In case that the number of items is quite small, turning the problem into a classification problem will be the most convenient solution. Use each item as a feature, the class as a concept. Now you can apply the methods that @OvisAmmon recommended on or other classification methods.
However, usually in market basket analysis there are many items and each user buy few of them. That leads to a very sparse matrix and most classification methods have problems dealing with them.
A common method to analyze market basket data is using
Association rules which are implemented by first locating frequent item sets.
You can use association rules on order to learn on market basket in the following way:
- Add item for every class
- Add the owner class to its basket (e.g, transform {milk, beer} basket of a student in to the basket {mlik, beer, student}
- Use a frequent item set algorithm to find them
- Remove all frequent item sets that don't have a class member in them. Such sets can't help deduce the class.
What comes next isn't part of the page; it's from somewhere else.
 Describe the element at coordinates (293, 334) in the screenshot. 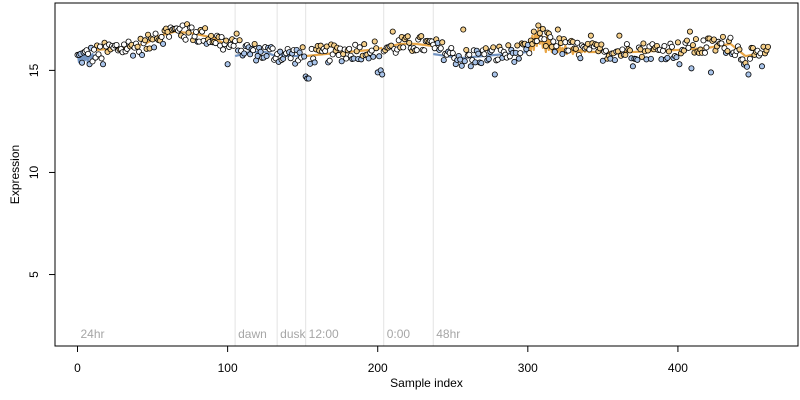

I see `region-label: dusk` at that location.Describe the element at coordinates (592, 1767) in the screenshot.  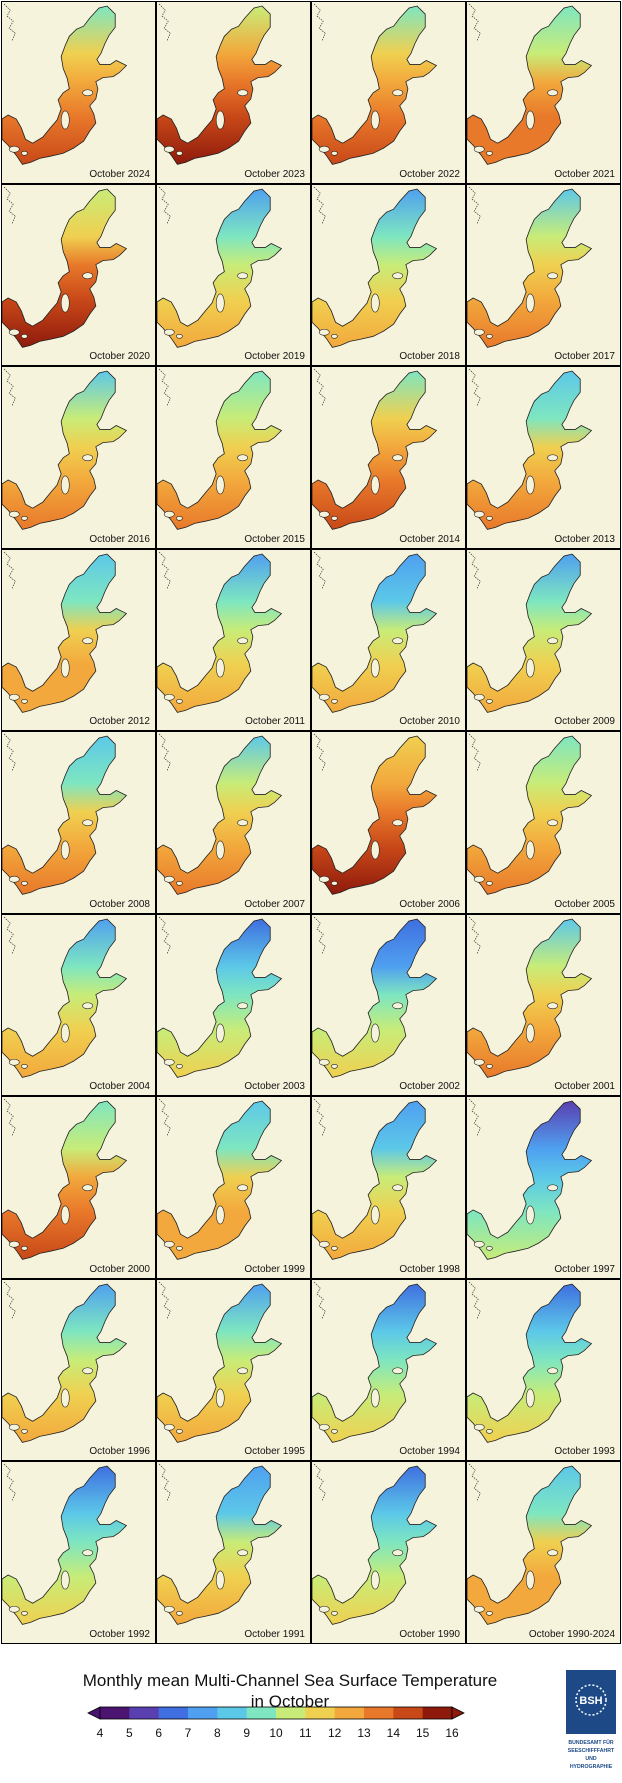
I see `logo-line-4: HYDROGRAPHIE` at that location.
- From the frequent items set find rules that imply the classes (with good enough support and confidence
- Use the these rules that match a basket in order to predict class
You should note some points:
Some association rules with different implication might apply to the same basket. You might have the rules milk -> X and beer -Y and the basket {milk, beer}. If the set {milk, beer} is frequent enough you might have a rule specifically to it. Otherwise you'll need a met rule in order to base by the rules. Such rules might be taking the rule with the highest confidence or the most likely class.
Association rules are based only on the existence of item, not on the lack of them. If students never buy diapers, you will not find such association rule. You can add "no diapers" as an item to your data set but that will turn it from a sparse one to a full one and the storage might be unfeasible.
The complexity of association rules is exponential. The is simply since the output it self is exponential , as can be noted when you have a Clique in the data.
Usually people don't try to find all association rules due to that problem, which is the practical thing to do.
However, it means that there might be association rules in your data that you won't find.